— Passage —
--- BEGIN ---
Skip to main content

Using Arrow Table Columns with Shaders

Apache Arrow tables store data in typed columns. luma.gl shaders consume typed vertex attributes. The @luma.gl/arrow helpers connect those two models by deriving a BufferLayout from an Arrow table and a shader ShaderLayout.

Apache Arrow Preliminaries

Apache Arrow has a rich type system that can represent a wide variety of binary data columns. A subset of these column types can be used directly as GPU vertex attribute data, meaning that such arrow columns can be uploaded efficiently to the GPU.

Apache Arrow supports primitive types like Float32, Uint32, and Uint8 that describe the value stored in each row. It also supports fixed-length vectors of these types with FixedSizeList. These scalar and fixed-length vector types map directly to the memory layouts used by GPU vertex attributes.

Arrow also supports variable-length List columns. These are useful for data such as polygons and paths, but they do not map directly to a single vertex attribute without an additional conversion step.

Shader and Buffer Layout Preliminaries

luma.gl provides separate descriptions of shader attributes and the buffers that provide data for those attributes. The key observation here is that shaders only work with four vertex attribute scalar types (f32, f16, i32, and u32), and there is some flexibility in what binary buffer layouts can feed these declarations.

  • ShaderLayout describes what the shader can accept, such as vec4<f32>.
  • BufferLayout describes how the current table column is stored in memory, such as float32x4, float16x4, or unorm8x4.

This means the shader does not need to be written specifically for every memory representation. A shader attribute is declared using the type used in the shader source code:

const shaderLayout = {
attributes: [{name: 'colors', location: 0, type: 'vec4<f32>'}],
bindings: []
};

Then different Arrow table schemas can use different buffer layouts. For the vec4<f32> described in the shader layout, the following buffer formats are all accepted by the GPU.

Arrow column typeBuffer layout formatNotes
FixedSizeList<Float32, 4>float32x4
FixedSizeList<Float16, 4>float16x4Shader sees f32
FixedSizeList<Int16, 4>snorm16x4Shader sees f32, normalized to [-1.0, 1.0]
FixedSizeList<Uint16, 4>unorm16x4
FixedSizeList<Int8, 4>snorm8x4
FixedSizeList<Uint8, 4>unorm8x4

Creating a BufferLayout

Use getArrowBufferLayout() with an Arrow table when Arrow column names match shader attribute names:

import {getArrowBufferLayout} from '@luma.gl/arrow';

const bufferLayout = getArrowBufferLayout(shaderLayout, {
arrowTable: table,
arrowPaths: {
instanceColors: 'properties.color'
}
});

const model = new Model(device, {
vs,
fs,
shaderLayout,
bufferLayout,
vertexCount
});

You can also provide Arrow vectors directly. In this mode, object keys are shader attribute names:

const bufferLayout = getArrowBufferLayout(shaderLayout, {
arrowVectors: {
instanceColors: table.getChild('properties').getChild('color')
--- END ---
— Given request 1 —
Copy the Arrow shader guide starting with "Apache Arrow supports" and going on through "feed these declarations.", but switch "polygons" to "shapes".
— Given request 2 —
According to the Arrow shader guide, which four vertex attribute scalar types do shaders work with?
The lines after this point come from a separate source.

— Stored data —
--- BEGIN ---
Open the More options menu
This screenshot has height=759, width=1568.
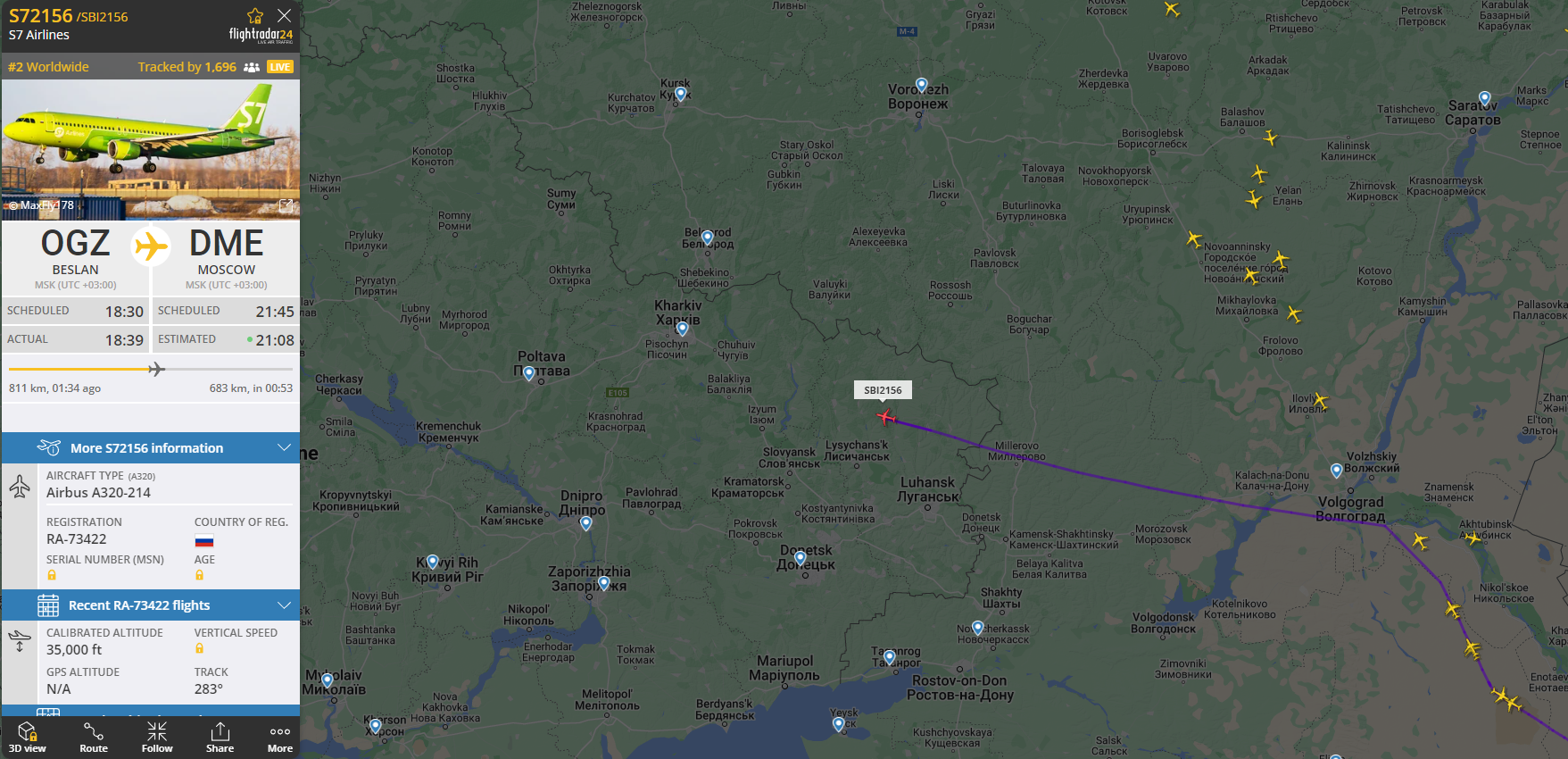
--- END ---
— Answer 1 —
Apache Arrow supports primitive types like Float32, Uint32, and Uint8 that describe the value stored in each row. It also supports fixed-length vectors of these types with FixedSizeList. These scalar and fixed-length vector types map directly to the memory layouts used by GPU vertex attributes.

Arrow also supports variable-length List columns. These are useful for data such as shapes and paths, but they do not map directly to a single vertex attribute without an additional conversion step.

Shader and Buffer Layout Preliminaries

luma.gl provides separate descriptions of shader attributes and the buffers that provide data for those attributes. The key observation here is that shaders only work with four vertex attribute scalar types (f32, f16, i32, and u32), and there is some flexibility in what binary buffer layouts can feed these declarations.

— Answer 2 —
f32, f16, i32, and u32